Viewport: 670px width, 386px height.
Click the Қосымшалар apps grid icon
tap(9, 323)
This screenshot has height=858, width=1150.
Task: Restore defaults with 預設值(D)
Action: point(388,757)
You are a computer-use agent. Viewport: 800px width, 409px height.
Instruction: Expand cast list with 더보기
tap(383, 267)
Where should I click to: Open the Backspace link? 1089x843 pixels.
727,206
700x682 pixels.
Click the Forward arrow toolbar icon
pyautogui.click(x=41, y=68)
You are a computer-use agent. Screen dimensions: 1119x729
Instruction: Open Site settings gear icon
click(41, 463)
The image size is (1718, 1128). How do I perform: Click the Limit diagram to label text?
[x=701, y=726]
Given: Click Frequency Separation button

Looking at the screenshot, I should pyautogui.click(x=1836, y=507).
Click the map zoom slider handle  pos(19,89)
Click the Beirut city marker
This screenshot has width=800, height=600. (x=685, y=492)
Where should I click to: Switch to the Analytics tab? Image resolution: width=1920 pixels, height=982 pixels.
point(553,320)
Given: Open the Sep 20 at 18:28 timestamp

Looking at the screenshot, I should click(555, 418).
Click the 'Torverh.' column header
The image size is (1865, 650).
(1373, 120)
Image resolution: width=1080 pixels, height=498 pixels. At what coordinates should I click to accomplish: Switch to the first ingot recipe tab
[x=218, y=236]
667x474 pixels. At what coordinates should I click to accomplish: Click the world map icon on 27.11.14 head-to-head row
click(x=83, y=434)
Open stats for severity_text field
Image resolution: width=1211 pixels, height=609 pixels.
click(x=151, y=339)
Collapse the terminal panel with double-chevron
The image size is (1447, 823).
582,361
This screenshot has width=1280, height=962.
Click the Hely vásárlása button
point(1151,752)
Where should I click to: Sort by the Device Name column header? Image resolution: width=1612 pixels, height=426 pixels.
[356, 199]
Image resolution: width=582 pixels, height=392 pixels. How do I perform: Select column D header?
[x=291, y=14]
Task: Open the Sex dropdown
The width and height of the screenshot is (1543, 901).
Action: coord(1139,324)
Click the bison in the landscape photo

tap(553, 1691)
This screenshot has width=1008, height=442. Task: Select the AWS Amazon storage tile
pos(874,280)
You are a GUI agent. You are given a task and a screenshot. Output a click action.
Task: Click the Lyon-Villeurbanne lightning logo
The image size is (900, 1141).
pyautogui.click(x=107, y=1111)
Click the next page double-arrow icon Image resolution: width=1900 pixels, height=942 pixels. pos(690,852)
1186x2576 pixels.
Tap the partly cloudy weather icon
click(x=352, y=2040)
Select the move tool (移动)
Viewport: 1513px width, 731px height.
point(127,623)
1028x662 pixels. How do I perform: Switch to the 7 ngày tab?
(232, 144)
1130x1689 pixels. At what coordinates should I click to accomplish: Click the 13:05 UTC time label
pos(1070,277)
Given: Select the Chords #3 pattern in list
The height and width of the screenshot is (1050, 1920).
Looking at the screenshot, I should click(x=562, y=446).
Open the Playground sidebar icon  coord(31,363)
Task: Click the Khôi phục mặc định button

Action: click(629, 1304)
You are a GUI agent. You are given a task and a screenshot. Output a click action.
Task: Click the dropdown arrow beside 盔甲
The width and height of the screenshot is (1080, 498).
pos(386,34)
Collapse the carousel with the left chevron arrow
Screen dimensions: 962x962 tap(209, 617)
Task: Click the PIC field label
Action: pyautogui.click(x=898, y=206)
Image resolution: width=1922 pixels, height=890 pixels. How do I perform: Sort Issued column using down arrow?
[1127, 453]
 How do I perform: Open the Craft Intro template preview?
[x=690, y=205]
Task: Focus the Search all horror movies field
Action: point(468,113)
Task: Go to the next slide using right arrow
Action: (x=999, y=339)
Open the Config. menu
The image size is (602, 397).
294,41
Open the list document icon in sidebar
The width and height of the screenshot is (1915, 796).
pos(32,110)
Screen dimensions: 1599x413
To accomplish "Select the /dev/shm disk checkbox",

------------

WHAT THE TASK REQUIRES
Set down the listing above in full, please, exactly as it appears.

SOLUTION TO THE PROBLEM
Viewport: 670px width, 386px height.
Click the Қосымшалар apps grid icon
tap(9, 323)
This screenshot has height=858, width=1150.
Task: Restore defaults with 預設值(D)
Action: point(388,757)
You are a computer-use agent. Viewport: 800px width, 409px height.
Instruction: Expand cast list with 더보기
tap(383, 267)
Where should I click to: Open the Backspace link? 1089x843 pixels.
727,206
700x682 pixels.
Click the Forward arrow toolbar icon
pyautogui.click(x=41, y=68)
You are a computer-use agent. Screen dimensions: 1119x729
Instruction: Open Site settings gear icon
click(41, 463)
The image size is (1718, 1128). How do I perform: Click the Limit diagram to label text?
[x=701, y=726]
Given: Click Frequency Separation button

Looking at the screenshot, I should pyautogui.click(x=1836, y=507).
Click the map zoom slider handle  pos(19,89)
Click the Beirut city marker
This screenshot has width=800, height=600. (x=685, y=492)
Where should I click to: Switch to the Analytics tab? Image resolution: width=1920 pixels, height=982 pixels.
point(553,320)
Given: Open the Sep 20 at 18:28 timestamp

Looking at the screenshot, I should click(555, 418).
Click the 'Torverh.' column header
The image size is (1865, 650).
(1373, 120)
Image resolution: width=1080 pixels, height=498 pixels. At what coordinates should I click to accomplish: Switch to the first ingot recipe tab
[x=218, y=236]
667x474 pixels. At what coordinates should I click to accomplish: Click the world map icon on 27.11.14 head-to-head row
click(x=83, y=434)
Open stats for severity_text field
Image resolution: width=1211 pixels, height=609 pixels.
click(x=151, y=339)
Collapse the terminal panel with double-chevron
The image size is (1447, 823).
582,361
This screenshot has width=1280, height=962.
Click the Hely vásárlása button
point(1151,752)
Where should I click to: Sort by the Device Name column header? Image resolution: width=1612 pixels, height=426 pixels.
[356, 199]
Image resolution: width=582 pixels, height=392 pixels. How do I perform: Select column D header?
[x=291, y=14]
Task: Open the Sex dropdown
The width and height of the screenshot is (1543, 901).
Action: coord(1139,324)
Click the bison in the landscape photo

tap(553, 1691)
This screenshot has width=1008, height=442. Task: Select the AWS Amazon storage tile
pos(874,280)
You are a GUI agent. You are given a task and a screenshot. Output a click action.
Task: Click the Lyon-Villeurbanne lightning logo
The image size is (900, 1141).
pyautogui.click(x=107, y=1111)
Click the next page double-arrow icon Image resolution: width=1900 pixels, height=942 pixels. pos(690,852)
1186x2576 pixels.
Tap the partly cloudy weather icon
click(x=352, y=2040)
Select the move tool (移动)
Viewport: 1513px width, 731px height.
point(127,623)
1028x662 pixels. How do I perform: Switch to the 7 ngày tab?
(232, 144)
1130x1689 pixels. At what coordinates should I click to accomplish: Click the 13:05 UTC time label
pos(1070,277)
Given: Select the Chords #3 pattern in list
The height and width of the screenshot is (1050, 1920).
Looking at the screenshot, I should click(x=562, y=446).
Open the Playground sidebar icon  coord(31,363)
Task: Click the Khôi phục mặc định button

Action: click(629, 1304)
You are a GUI agent. You are given a task and a screenshot. Output a click action.
Task: Click the dropdown arrow beside 盔甲
The width and height of the screenshot is (1080, 498).
pos(386,34)
Collapse the carousel with the left chevron arrow
Screen dimensions: 962x962 tap(209, 617)
Task: Click the PIC field label
Action: pyautogui.click(x=898, y=206)
Image resolution: width=1922 pixels, height=890 pixels. How do I perform: Sort Issued column using down arrow?
[1127, 453]
 How do I perform: Open the Craft Intro template preview?
[x=690, y=205]
Task: Focus the Search all horror movies field
Action: point(468,113)
Task: Go to the next slide using right arrow
Action: (x=999, y=339)
Open the Config. menu
The image size is (602, 397).
294,41
Open the list document icon in sidebar
The width and height of the screenshot is (1915, 796).
pos(32,110)
Screen dimensions: 1599x413
To accomplish "Select the /dev/shm disk checkbox",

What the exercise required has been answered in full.